TripAdvisor.com Misses the Boat on Luang Prabang, Laos


Pictured is the place we stayed last night (Sunday) upon our arrival to Luang Prabang, which is our homebase for the next four nights.

TripAdvisor.com called it the third-best guest house in town. But it was right on the main thoroughfare leading into the city center and anyone driving past could easily hear any of Jackson's louder sentences. Who knows what the other guests could hear. As for what Rachel and I could hear? How about motorbikes, drunk English-speaking people, and roosters.

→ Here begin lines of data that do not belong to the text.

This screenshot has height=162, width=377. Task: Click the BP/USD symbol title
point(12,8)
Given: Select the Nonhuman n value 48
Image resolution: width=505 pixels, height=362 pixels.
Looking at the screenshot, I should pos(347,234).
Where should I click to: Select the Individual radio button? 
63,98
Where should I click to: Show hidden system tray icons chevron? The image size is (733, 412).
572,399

This was all after a dramatic but zook-inducing minivan ride from Vang Vieng. The first five hours were scenic, and it was fascinating to see how the people's lifestyles and wealth levels changed as we got further away from the more urban south of the country. Jackson gave one of our Sesame Street books to a group of children and one kid flipped through a couple of pages before excitedly running away with it behind the road-side huts. But the last hour was extremely difficult on the stomach as we wound down precarious mountain roads back towards flatter lands.

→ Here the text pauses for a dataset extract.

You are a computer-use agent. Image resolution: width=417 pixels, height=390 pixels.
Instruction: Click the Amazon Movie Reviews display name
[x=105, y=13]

The sickly end of the ride, combined with the sounds and fishy smells of Muonglao Guest House, made for a relatively unpleasant start to the highly-anticipated Luang Prabang. Luckily for me, I decided to check on the off-chance that American football might be live on the tube at 4 a.m. To my delight, there was a game being played in the snow between New England and Tennessee. I stayed up and watched the last three quarters, as the Pats won 59-0 and the voices of the CBS announcers merged with those of the Asia Sports Network ones. Pretty weird, but it was cool to get all the Fantasy Football updates as well!

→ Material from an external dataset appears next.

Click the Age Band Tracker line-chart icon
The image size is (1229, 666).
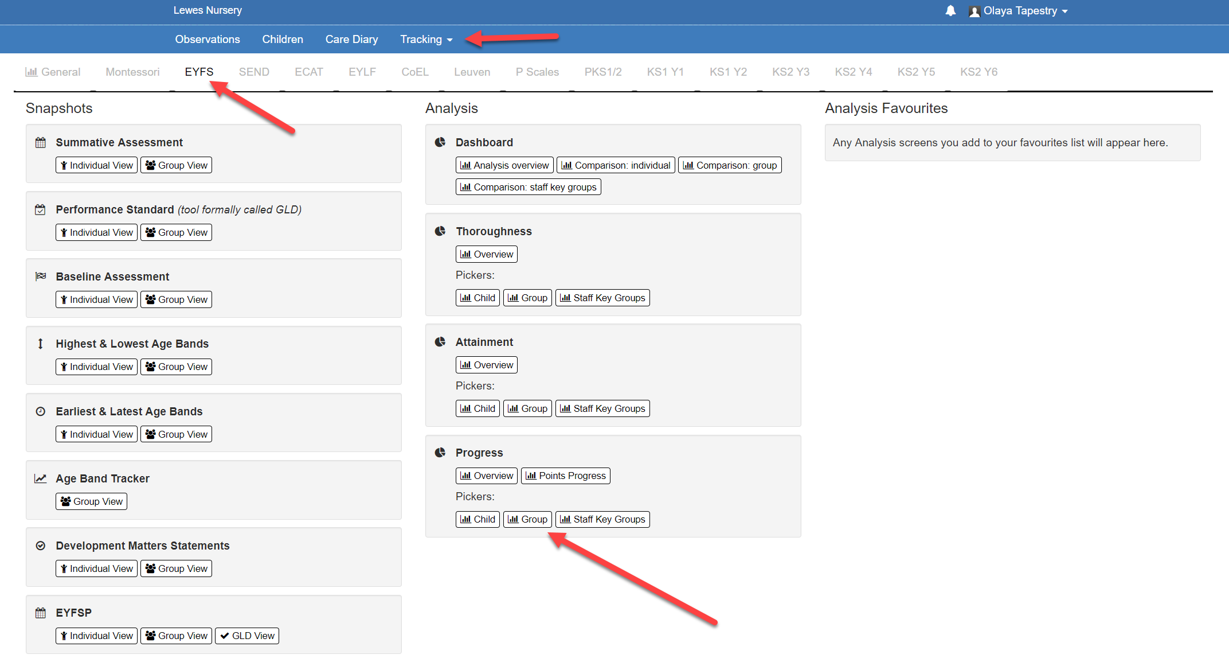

Rachel and Jackson were pretty-much up this whole time also, and by 7 a.m. we could take no more and hailed the tuk-tuk driver sitting in front of the building (he no doubt knew there were often unhappy travelers who would want to move every morning) to take us to a great place we spotted earlier called Villa Champa, in a better part of town, with wi-fi, and only $40 per night.

How TripAdvisor.com ranked Muonglao the third-best guest house in Luang Prabang is amazing. There must be more than 100 guest houses here, and probably 90 are better!